**Task statement:** Copy out all of the data below, replacing every occurrence of "checkbox" with "check box" and keeping everything else the same.
####
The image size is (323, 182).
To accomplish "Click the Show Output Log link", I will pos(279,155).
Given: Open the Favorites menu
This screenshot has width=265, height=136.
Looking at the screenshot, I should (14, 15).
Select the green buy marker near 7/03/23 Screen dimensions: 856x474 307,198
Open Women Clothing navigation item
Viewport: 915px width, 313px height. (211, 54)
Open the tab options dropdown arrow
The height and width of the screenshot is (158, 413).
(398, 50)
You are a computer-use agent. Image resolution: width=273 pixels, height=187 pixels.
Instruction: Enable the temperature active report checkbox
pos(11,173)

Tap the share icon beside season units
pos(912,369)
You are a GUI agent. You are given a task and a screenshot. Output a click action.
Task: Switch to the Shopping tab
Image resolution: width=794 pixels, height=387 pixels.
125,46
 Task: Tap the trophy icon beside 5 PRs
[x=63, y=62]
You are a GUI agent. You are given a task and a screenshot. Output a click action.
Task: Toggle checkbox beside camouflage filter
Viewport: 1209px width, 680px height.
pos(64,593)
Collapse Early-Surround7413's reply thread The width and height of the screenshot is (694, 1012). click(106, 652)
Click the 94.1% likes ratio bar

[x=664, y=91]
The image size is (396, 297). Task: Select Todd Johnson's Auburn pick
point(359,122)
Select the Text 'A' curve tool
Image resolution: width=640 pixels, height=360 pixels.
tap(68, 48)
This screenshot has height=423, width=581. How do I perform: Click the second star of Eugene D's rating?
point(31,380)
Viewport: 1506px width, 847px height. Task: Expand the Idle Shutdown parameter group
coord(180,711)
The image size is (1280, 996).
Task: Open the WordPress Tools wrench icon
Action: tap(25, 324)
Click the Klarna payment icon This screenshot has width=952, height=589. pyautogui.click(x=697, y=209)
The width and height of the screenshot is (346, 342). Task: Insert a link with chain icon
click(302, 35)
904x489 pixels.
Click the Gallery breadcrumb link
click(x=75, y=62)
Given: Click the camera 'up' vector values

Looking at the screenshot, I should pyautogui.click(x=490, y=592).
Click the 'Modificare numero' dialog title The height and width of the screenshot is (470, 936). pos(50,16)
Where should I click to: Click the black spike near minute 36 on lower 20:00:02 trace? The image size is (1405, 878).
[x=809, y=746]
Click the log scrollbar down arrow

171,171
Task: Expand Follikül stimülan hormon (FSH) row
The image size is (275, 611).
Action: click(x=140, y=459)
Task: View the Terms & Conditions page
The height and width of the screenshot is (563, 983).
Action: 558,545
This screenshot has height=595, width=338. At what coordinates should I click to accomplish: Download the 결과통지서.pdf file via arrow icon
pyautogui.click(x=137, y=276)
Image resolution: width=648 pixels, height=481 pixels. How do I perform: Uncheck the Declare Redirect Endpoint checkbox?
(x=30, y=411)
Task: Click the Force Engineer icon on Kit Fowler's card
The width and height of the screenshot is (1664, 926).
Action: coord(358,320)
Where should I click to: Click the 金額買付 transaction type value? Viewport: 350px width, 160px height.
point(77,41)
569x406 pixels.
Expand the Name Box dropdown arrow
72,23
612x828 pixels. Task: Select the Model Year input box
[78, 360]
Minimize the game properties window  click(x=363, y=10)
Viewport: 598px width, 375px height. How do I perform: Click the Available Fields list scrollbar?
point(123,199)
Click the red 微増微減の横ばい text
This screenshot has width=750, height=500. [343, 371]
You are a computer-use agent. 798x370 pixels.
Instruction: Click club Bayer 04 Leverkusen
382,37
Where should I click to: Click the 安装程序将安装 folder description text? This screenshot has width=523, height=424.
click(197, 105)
####
**Solution for this problem:**
The image size is (323, 182).
To accomplish "Click the Show Output Log link", I will pos(279,155).
Given: Open the Favorites menu
This screenshot has width=265, height=136.
Looking at the screenshot, I should (14, 15).
Select the green buy marker near 7/03/23 Screen dimensions: 856x474 307,198
Open Women Clothing navigation item
Viewport: 915px width, 313px height. (211, 54)
Open the tab options dropdown arrow
The height and width of the screenshot is (158, 413).
(398, 50)
You are a computer-use agent. Image resolution: width=273 pixels, height=187 pixels.
Instruction: Enable the temperature active report check box
pos(11,173)

Tap the share icon beside season units
pos(912,369)
You are a GUI agent. You are given a task and a screenshot. Output a click action.
Task: Switch to the Shopping tab
Image resolution: width=794 pixels, height=387 pixels.
125,46
 Task: Tap the trophy icon beside 5 PRs
[x=63, y=62]
You are a GUI agent. You are given a task and a screenshot. Output a click action.
Task: Toggle check box beside camouflage filter
Viewport: 1209px width, 680px height.
pos(64,593)
Collapse Early-Surround7413's reply thread The width and height of the screenshot is (694, 1012). click(106, 652)
Click the 94.1% likes ratio bar

[x=664, y=91]
The image size is (396, 297). Task: Select Todd Johnson's Auburn pick
point(359,122)
Select the Text 'A' curve tool
Image resolution: width=640 pixels, height=360 pixels.
tap(68, 48)
This screenshot has height=423, width=581. How do I perform: Click the second star of Eugene D's rating?
point(31,380)
Viewport: 1506px width, 847px height. Task: Expand the Idle Shutdown parameter group
coord(180,711)
The image size is (1280, 996).
Task: Open the WordPress Tools wrench icon
Action: tap(25, 324)
Click the Klarna payment icon This screenshot has width=952, height=589. pyautogui.click(x=697, y=209)
The width and height of the screenshot is (346, 342). Task: Insert a link with chain icon
click(302, 35)
904x489 pixels.
Click the Gallery breadcrumb link
click(x=75, y=62)
Given: Click the camera 'up' vector values

Looking at the screenshot, I should pyautogui.click(x=490, y=592).
Click the 'Modificare numero' dialog title The height and width of the screenshot is (470, 936). pos(50,16)
Where should I click to: Click the black spike near minute 36 on lower 20:00:02 trace? The image size is (1405, 878).
[x=809, y=746]
Click the log scrollbar down arrow

171,171
Task: Expand Follikül stimülan hormon (FSH) row
The image size is (275, 611).
Action: click(x=140, y=459)
Task: View the Terms & Conditions page
The height and width of the screenshot is (563, 983).
Action: 558,545
This screenshot has height=595, width=338. At what coordinates should I click to accomplish: Download the 결과통지서.pdf file via arrow icon
pyautogui.click(x=137, y=276)
Image resolution: width=648 pixels, height=481 pixels. How do I perform: Uncheck the Declare Redirect Endpoint check box?
(x=30, y=411)
Task: Click the Force Engineer icon on Kit Fowler's card
The width and height of the screenshot is (1664, 926).
Action: coord(358,320)
Where should I click to: Click the 金額買付 transaction type value? Viewport: 350px width, 160px height.
point(77,41)
569x406 pixels.
Expand the Name Box dropdown arrow
72,23
612x828 pixels. Task: Select the Model Year input box
[78, 360]
Minimize the game properties window  click(x=363, y=10)
Viewport: 598px width, 375px height. How do I perform: Click the Available Fields list scrollbar?
point(123,199)
Click the red 微増微減の横ばい text
This screenshot has width=750, height=500. [343, 371]
You are a computer-use agent. 798x370 pixels.
Instruction: Click club Bayer 04 Leverkusen
382,37
Where should I click to: Click the 安装程序将安装 folder description text? This screenshot has width=523, height=424.
click(197, 105)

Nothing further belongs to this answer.